[START OF DATASET RECORDS]

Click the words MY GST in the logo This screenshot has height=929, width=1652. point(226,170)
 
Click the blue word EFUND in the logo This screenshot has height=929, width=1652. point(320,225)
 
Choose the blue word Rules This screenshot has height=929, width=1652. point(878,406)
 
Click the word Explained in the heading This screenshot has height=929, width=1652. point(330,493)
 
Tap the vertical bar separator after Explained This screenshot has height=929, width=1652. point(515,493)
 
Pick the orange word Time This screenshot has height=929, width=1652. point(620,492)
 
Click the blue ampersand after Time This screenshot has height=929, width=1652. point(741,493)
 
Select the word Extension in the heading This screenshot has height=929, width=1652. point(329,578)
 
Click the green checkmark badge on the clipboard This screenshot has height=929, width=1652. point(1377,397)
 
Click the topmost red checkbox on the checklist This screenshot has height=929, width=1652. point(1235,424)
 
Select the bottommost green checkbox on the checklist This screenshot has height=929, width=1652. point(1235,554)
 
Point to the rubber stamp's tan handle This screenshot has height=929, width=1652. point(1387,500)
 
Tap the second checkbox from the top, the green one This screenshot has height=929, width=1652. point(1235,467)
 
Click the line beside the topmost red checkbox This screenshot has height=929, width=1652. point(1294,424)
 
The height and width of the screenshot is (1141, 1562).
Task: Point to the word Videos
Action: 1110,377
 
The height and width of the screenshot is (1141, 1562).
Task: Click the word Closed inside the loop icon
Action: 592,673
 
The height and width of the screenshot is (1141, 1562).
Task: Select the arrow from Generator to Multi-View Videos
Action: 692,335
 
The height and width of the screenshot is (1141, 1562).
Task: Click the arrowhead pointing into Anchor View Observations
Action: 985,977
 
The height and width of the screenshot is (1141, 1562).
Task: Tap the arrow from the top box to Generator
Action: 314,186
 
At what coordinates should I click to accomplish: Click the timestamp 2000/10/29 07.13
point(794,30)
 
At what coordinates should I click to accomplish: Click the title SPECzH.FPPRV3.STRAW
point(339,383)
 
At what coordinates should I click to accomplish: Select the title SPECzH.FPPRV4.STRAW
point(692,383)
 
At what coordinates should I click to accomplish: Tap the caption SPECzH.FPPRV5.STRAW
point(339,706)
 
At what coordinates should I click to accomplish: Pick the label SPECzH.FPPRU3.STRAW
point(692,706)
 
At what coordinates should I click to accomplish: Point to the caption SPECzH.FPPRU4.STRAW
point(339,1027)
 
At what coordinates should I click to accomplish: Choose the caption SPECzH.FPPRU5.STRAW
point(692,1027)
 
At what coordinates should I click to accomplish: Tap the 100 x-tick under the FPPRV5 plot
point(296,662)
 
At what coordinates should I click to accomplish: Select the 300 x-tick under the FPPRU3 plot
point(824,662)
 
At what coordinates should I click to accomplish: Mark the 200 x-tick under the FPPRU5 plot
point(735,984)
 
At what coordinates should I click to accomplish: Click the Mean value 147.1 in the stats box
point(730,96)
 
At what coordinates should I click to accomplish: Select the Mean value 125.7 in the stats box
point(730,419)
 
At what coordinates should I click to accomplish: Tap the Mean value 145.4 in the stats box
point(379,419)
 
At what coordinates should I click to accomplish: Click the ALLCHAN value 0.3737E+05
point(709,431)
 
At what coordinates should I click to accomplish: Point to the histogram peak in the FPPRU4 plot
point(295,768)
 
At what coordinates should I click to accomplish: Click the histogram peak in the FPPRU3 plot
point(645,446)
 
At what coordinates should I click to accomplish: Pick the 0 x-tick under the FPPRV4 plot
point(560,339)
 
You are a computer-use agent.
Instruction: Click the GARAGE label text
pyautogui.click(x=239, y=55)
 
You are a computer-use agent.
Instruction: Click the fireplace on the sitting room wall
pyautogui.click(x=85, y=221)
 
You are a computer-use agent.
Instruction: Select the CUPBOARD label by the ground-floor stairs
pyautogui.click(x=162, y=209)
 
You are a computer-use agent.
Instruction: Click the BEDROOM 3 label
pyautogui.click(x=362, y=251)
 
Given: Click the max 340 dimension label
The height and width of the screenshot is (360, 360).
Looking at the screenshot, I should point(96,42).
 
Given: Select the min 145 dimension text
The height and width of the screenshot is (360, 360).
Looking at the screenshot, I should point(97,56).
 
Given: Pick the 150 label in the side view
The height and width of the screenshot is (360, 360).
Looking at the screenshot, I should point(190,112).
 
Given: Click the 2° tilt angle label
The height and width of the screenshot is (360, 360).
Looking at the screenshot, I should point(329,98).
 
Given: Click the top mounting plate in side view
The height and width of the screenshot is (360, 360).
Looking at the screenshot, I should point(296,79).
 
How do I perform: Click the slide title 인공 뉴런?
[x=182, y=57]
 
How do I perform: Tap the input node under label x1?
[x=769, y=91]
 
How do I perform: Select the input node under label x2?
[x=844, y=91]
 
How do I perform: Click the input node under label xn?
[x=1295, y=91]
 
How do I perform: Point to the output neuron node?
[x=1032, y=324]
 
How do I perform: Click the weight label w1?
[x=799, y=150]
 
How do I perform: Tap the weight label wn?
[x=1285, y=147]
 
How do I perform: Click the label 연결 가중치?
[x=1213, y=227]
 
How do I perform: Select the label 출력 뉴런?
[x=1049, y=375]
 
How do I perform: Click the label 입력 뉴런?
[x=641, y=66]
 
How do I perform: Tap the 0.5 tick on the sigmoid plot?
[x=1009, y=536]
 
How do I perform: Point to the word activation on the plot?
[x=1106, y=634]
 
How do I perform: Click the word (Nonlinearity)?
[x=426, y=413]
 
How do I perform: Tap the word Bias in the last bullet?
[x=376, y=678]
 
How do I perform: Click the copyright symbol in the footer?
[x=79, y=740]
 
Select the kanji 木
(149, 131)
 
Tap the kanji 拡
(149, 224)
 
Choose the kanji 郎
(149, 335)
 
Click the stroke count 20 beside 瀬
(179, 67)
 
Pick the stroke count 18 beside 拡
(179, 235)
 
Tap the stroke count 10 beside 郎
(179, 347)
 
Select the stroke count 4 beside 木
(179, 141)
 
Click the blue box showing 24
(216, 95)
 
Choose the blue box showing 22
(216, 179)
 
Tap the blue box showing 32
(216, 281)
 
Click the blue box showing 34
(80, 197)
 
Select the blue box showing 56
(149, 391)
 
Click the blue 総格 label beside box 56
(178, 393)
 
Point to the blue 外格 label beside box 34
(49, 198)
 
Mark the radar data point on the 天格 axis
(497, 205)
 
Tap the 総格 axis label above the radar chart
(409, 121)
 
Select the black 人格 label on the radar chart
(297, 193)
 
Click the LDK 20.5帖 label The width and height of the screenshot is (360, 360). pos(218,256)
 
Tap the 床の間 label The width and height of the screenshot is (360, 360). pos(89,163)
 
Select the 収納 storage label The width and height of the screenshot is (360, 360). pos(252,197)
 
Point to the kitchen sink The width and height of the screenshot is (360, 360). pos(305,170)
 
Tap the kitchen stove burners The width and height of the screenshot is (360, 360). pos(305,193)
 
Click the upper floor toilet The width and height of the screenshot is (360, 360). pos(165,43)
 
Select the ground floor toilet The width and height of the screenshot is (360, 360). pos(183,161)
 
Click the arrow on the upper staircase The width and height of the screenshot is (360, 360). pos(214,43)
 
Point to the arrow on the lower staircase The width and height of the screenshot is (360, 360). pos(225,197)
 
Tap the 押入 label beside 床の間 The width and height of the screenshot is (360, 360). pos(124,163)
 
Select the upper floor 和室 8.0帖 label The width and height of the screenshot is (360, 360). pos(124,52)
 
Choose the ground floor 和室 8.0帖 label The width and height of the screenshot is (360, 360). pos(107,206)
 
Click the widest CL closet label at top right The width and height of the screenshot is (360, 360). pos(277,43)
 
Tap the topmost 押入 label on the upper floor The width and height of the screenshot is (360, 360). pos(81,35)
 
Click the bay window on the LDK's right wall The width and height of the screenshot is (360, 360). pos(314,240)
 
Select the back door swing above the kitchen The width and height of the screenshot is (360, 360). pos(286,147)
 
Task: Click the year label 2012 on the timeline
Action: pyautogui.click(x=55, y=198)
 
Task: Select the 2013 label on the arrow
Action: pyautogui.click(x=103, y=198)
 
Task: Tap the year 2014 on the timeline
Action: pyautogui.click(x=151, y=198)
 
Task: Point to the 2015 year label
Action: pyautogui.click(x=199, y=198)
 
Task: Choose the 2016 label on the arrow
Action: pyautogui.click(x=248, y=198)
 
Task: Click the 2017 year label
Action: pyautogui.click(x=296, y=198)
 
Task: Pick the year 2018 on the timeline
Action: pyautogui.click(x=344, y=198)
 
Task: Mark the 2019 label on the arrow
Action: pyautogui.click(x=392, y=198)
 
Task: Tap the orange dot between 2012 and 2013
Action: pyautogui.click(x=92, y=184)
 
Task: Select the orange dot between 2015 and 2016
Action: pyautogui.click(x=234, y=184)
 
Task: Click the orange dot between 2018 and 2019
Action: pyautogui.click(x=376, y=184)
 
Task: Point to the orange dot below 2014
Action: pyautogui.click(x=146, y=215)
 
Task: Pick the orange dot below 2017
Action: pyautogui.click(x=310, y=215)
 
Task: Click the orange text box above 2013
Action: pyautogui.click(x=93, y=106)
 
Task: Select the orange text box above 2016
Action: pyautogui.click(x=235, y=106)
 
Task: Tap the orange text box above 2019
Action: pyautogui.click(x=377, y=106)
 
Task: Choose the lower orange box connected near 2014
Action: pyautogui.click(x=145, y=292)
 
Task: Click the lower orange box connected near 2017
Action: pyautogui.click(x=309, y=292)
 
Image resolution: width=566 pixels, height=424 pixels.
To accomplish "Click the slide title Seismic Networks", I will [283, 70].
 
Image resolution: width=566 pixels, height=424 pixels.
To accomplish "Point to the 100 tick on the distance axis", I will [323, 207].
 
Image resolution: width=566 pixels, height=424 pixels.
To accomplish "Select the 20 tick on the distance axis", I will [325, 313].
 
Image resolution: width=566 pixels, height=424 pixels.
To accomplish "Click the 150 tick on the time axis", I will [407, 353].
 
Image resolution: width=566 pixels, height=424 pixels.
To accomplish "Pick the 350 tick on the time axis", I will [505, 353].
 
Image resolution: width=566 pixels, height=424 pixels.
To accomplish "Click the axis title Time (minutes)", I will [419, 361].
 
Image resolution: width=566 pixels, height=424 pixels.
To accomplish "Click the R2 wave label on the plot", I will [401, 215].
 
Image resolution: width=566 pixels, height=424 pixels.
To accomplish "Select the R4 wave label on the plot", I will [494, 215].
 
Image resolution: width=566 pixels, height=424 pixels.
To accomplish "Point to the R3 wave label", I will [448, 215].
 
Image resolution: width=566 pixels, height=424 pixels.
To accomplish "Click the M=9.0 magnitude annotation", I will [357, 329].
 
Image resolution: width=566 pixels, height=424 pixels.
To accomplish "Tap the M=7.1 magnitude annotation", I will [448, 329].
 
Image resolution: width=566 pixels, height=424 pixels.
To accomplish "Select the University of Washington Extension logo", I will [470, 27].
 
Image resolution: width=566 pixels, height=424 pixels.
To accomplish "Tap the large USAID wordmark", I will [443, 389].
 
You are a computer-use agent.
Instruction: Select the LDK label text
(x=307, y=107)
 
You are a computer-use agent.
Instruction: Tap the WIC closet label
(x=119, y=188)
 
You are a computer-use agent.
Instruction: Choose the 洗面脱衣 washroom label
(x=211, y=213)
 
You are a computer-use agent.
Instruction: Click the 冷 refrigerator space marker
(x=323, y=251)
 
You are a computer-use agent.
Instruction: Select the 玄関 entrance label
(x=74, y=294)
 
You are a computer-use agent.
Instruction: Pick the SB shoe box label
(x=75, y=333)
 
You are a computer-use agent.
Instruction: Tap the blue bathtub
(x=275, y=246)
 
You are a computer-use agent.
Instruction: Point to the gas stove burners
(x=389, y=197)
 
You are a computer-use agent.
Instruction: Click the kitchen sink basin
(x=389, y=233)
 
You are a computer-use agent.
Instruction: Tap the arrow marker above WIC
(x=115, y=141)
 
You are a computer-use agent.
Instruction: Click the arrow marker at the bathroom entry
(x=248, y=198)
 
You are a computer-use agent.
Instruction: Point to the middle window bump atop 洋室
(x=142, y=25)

[END OF DATASET RECORDS]

WHAT IS BEING ASKED.
Quote the lines of the listing between the line containing "Point to the kitchen" and the line containing "Click the upper", inclusive.

SOLVED PROBLEM.
Point to the kitchen sink The width and height of the screenshot is (360, 360). pos(305,170)
 
Tap the kitchen stove burners The width and height of the screenshot is (360, 360). pos(305,193)
 
Click the upper floor toilet The width and height of the screenshot is (360, 360). pos(165,43)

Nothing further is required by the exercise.